» **Extracted information**:
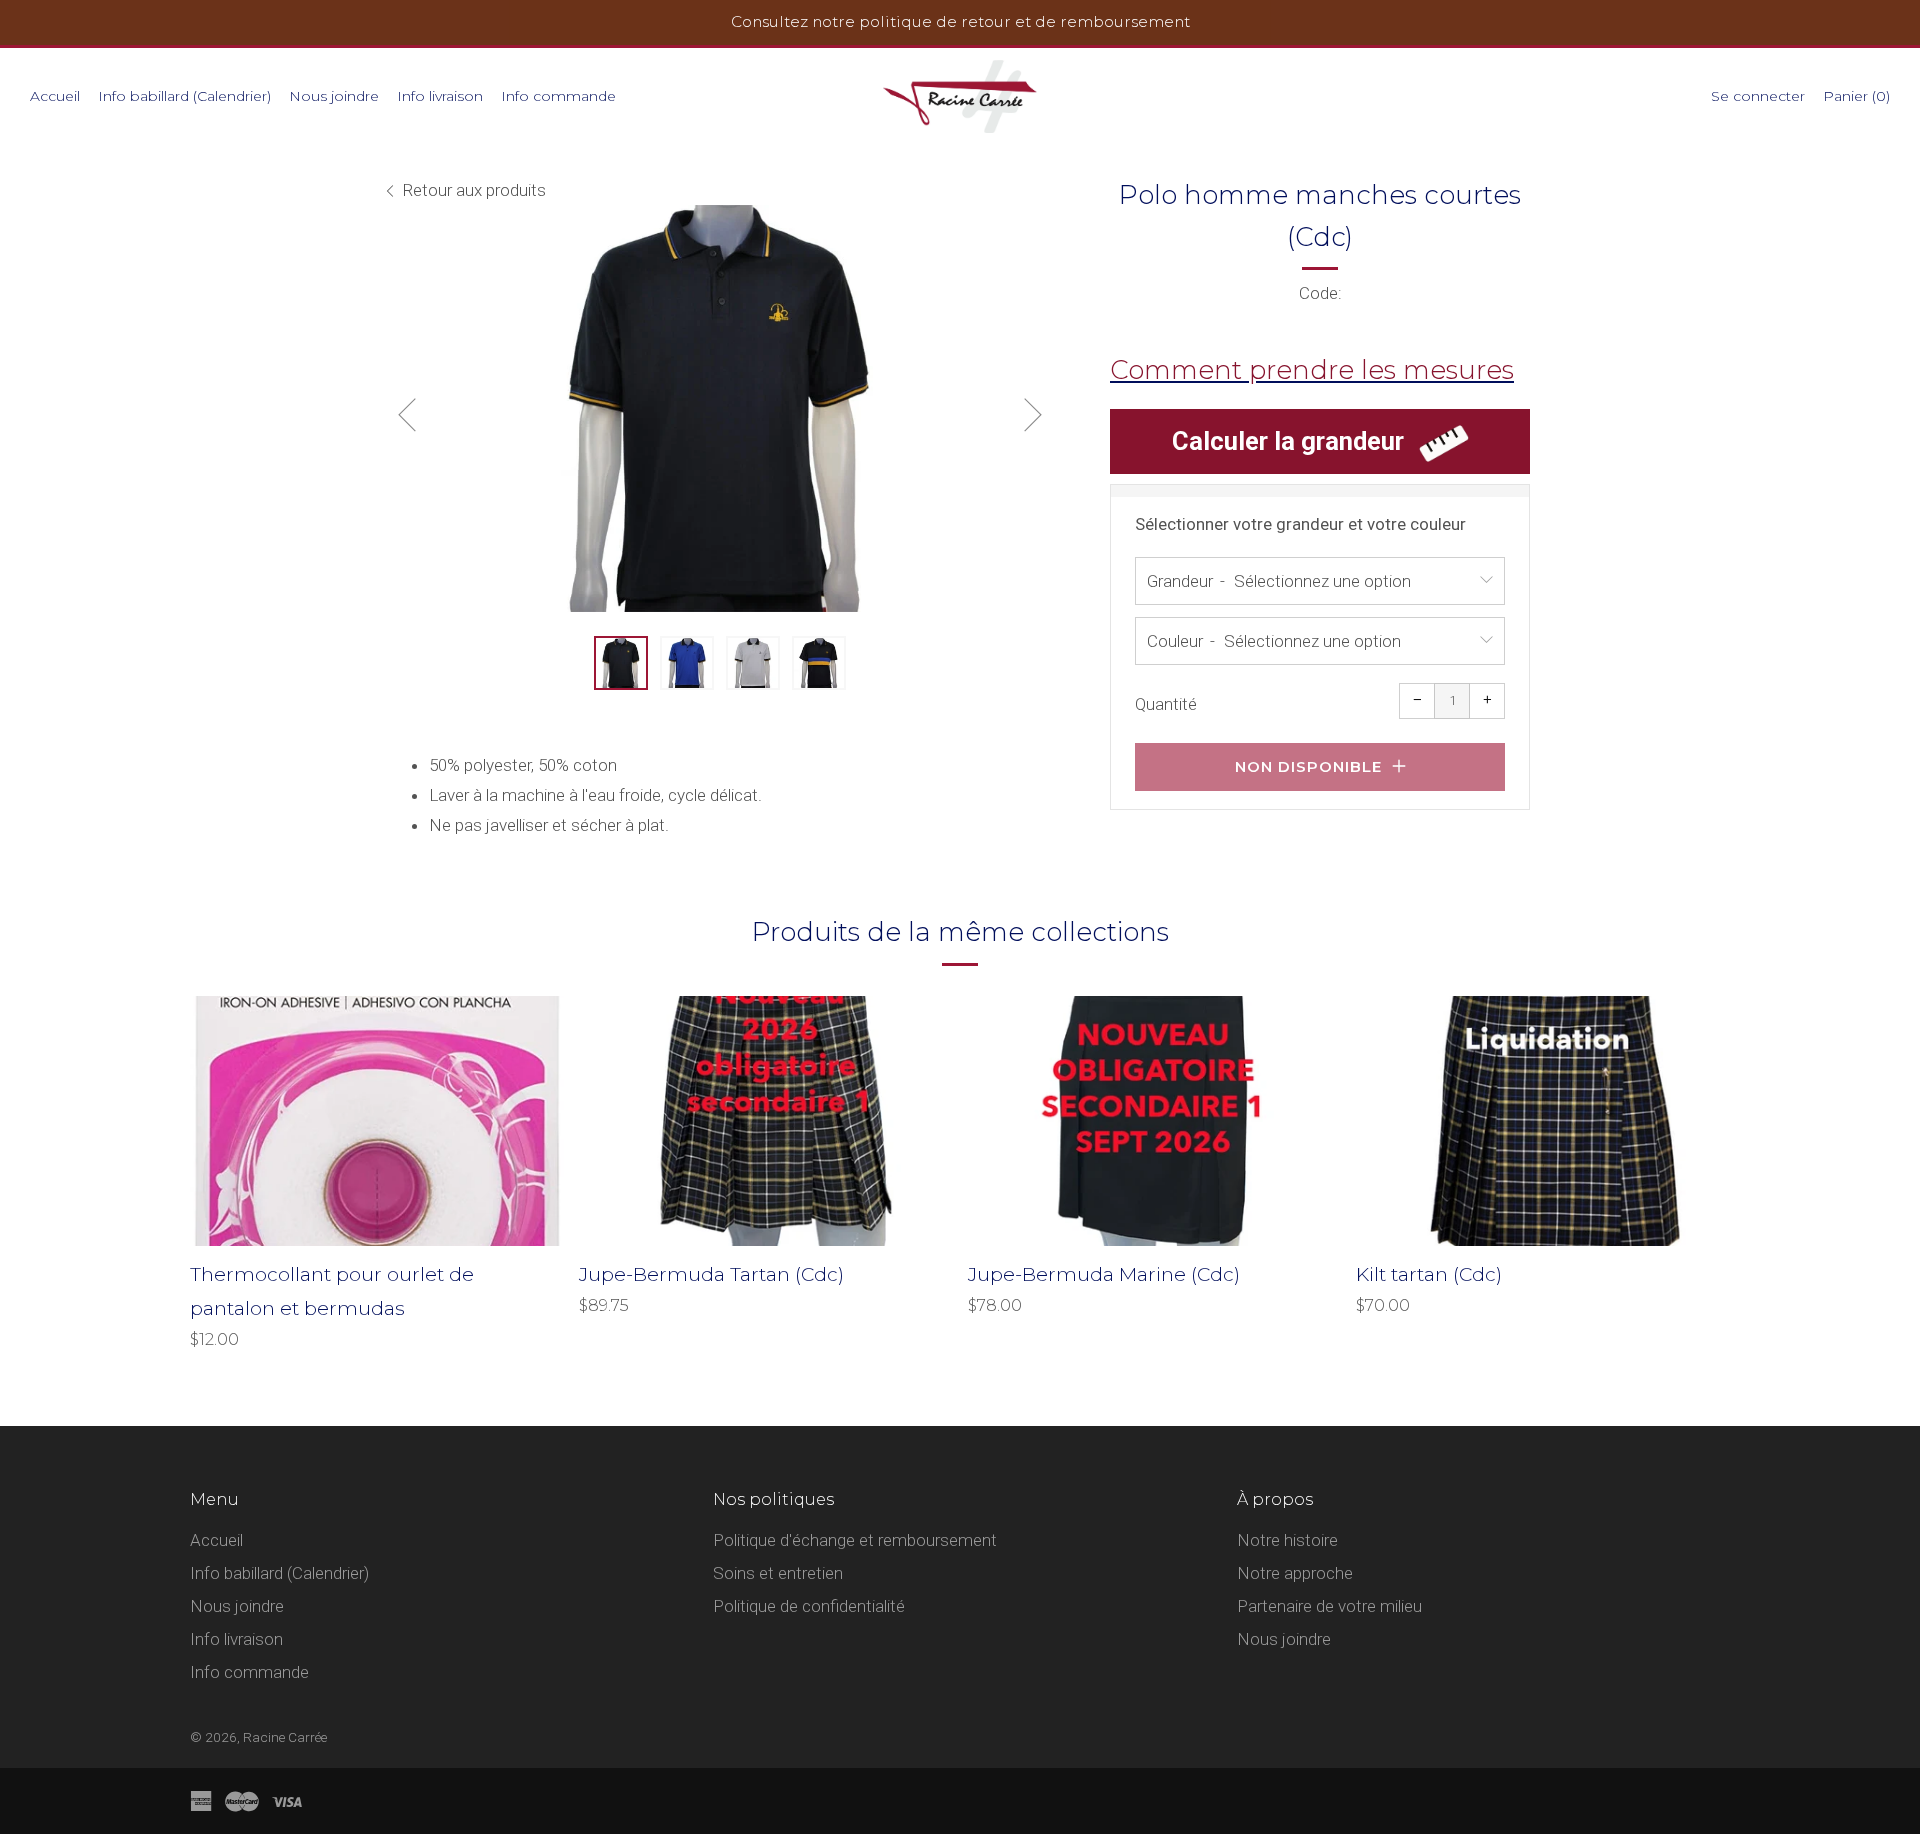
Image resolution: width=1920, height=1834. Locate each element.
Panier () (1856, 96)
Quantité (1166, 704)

==

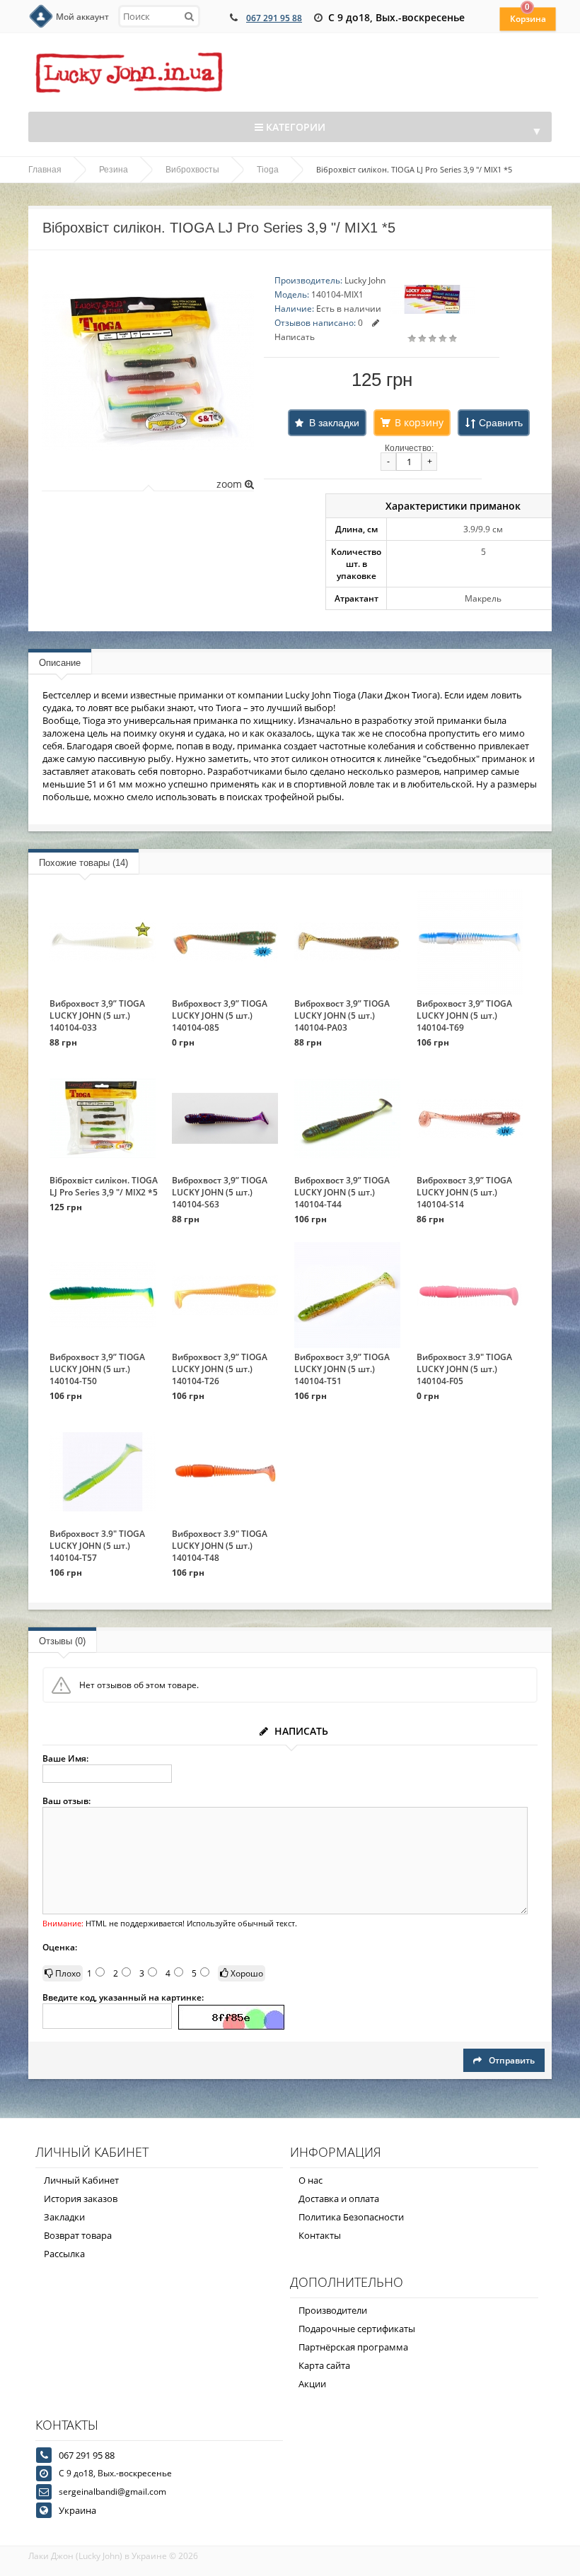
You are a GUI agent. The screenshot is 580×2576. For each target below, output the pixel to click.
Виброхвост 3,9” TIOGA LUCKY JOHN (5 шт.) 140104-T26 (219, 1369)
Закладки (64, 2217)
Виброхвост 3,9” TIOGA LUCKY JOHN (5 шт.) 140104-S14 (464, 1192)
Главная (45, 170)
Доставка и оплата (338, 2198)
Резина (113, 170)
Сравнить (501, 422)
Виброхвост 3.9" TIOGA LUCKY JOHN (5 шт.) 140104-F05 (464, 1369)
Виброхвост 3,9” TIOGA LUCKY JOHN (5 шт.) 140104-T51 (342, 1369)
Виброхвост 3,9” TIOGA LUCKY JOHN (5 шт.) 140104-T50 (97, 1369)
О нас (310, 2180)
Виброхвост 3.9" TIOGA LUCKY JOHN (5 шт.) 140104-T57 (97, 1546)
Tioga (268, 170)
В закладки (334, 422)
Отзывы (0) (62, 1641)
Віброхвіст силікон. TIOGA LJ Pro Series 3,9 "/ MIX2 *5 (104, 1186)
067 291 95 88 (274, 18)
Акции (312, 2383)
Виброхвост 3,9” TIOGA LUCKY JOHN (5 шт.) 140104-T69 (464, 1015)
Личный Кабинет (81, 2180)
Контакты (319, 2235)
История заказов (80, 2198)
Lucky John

» **Work instruction**:
Based on the records above, how many lines hold the string "Виброхвост"? Answer with the number by itself.

» **Solution for this task**:
7